The instant game contract with Loto-Quebec expired in Jan 2014. However, Scientific Games continues to provide instant games to this customer under the previous contract terms while the new contract is being negotiated. The new contract with Loto-Quebec is anticipated to become effective in the second quarter and will represent a significantly smaller portion of the business than the recently expired contract.
Attributable earnings before interest, taxes, depreciation and amortization (EBITDA) increased from $77.6 million in the year-ago quarter to $122.8 million in the reported quarter.
Operating expenses increased from $83.8 million in the year-ago quarter to $217.4 million in the reported quarter. This was mainly on account of a rise in research & development expenses, selling, general & administrative expenses, restructuring expenses and depreciation & amortization.
Depreciation & amortization (D&A) expense increased from $32.8 million in the year-ago quarter to $94.1 million in the reported quarter. Selling, general & administrative expense (SG&A) increased from $48.8 million in the year-ago quarter to $91.8 million in the reported quarter.

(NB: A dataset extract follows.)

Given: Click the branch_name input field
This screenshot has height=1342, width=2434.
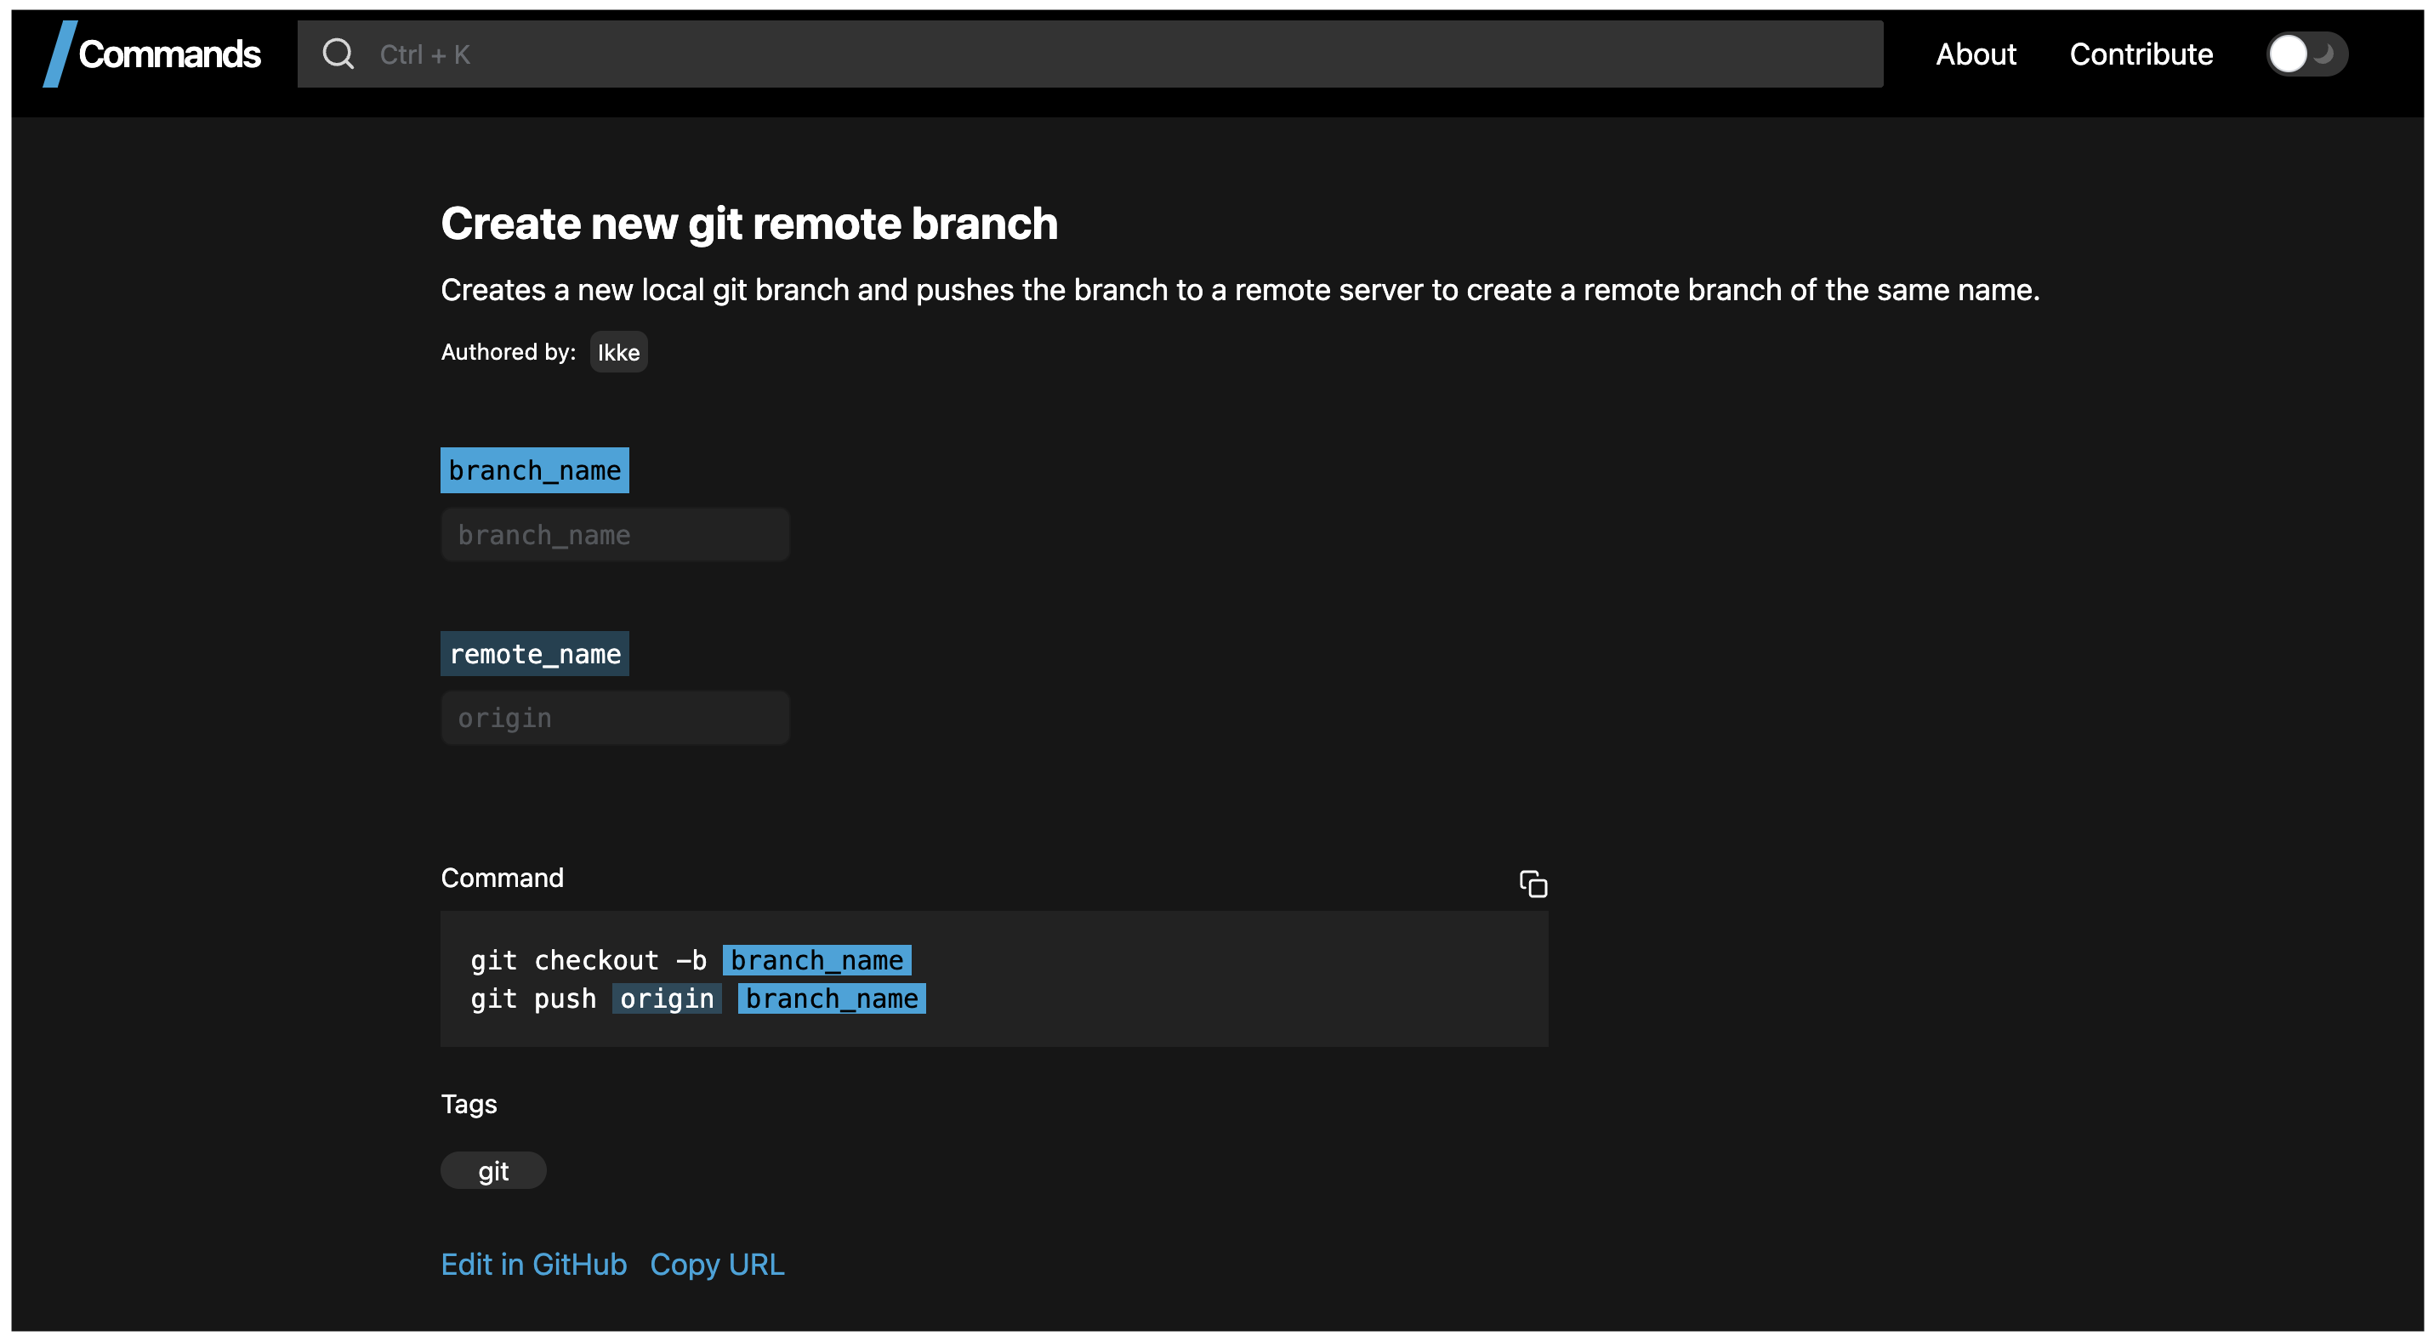Looking at the screenshot, I should pos(615,535).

Research & development expense increased from $1.9 million to $25.9 million year over year while restructuring expense increased from $0.3 million in the year-ago quarter to $5.6 million in the reported quarter.
Operating loss was $12.1 million compared to income of $11.1 million in the year-ago quarter. Scientific Games reported a net loss of $45.0 million compared with net loss of $13.6 million in the year-ago quarter.
Balance Sheet & Cash Flow
Scientific Games exited the quarter with $169.1 million in cash and cash equivalents compared with $153.7 million in the prior quarter. Free cash flow was $23.7 million in the reported quarter compared to outflow of $13.1 million in the year-ago quarter.
Within the Gaming segment, the company expects to further broaden the gaming revenue stream in North America as well as target expansion through new international opportunities.
Scientific Games reported dismal first quarter 2014 results, with a wider year over year loss and revenues missing the Zacks Consensus Estimate.
The domestic lottery industry is undergoing a transition, which involves increasing involvement of private vendors in state lottery management, higher prize payouts and the introduction of tiered pricing for national jackpot games. All these are expected to add impetus to the sagging U.S. lottery industry. We believe that Scientific Games is well positioned to benefit from these transitions, going forward.
However, the company faces stiff competition from the likes of Computer Sciences Corporation (CSC - Analyst Report), GTech S.P.A. and Bally Technologies Inc. (BYI - Snapshot Report), which is expected to hurt profitability, going forward.
Currently, Scientific Games has a Zacks Rank #3 (Hold).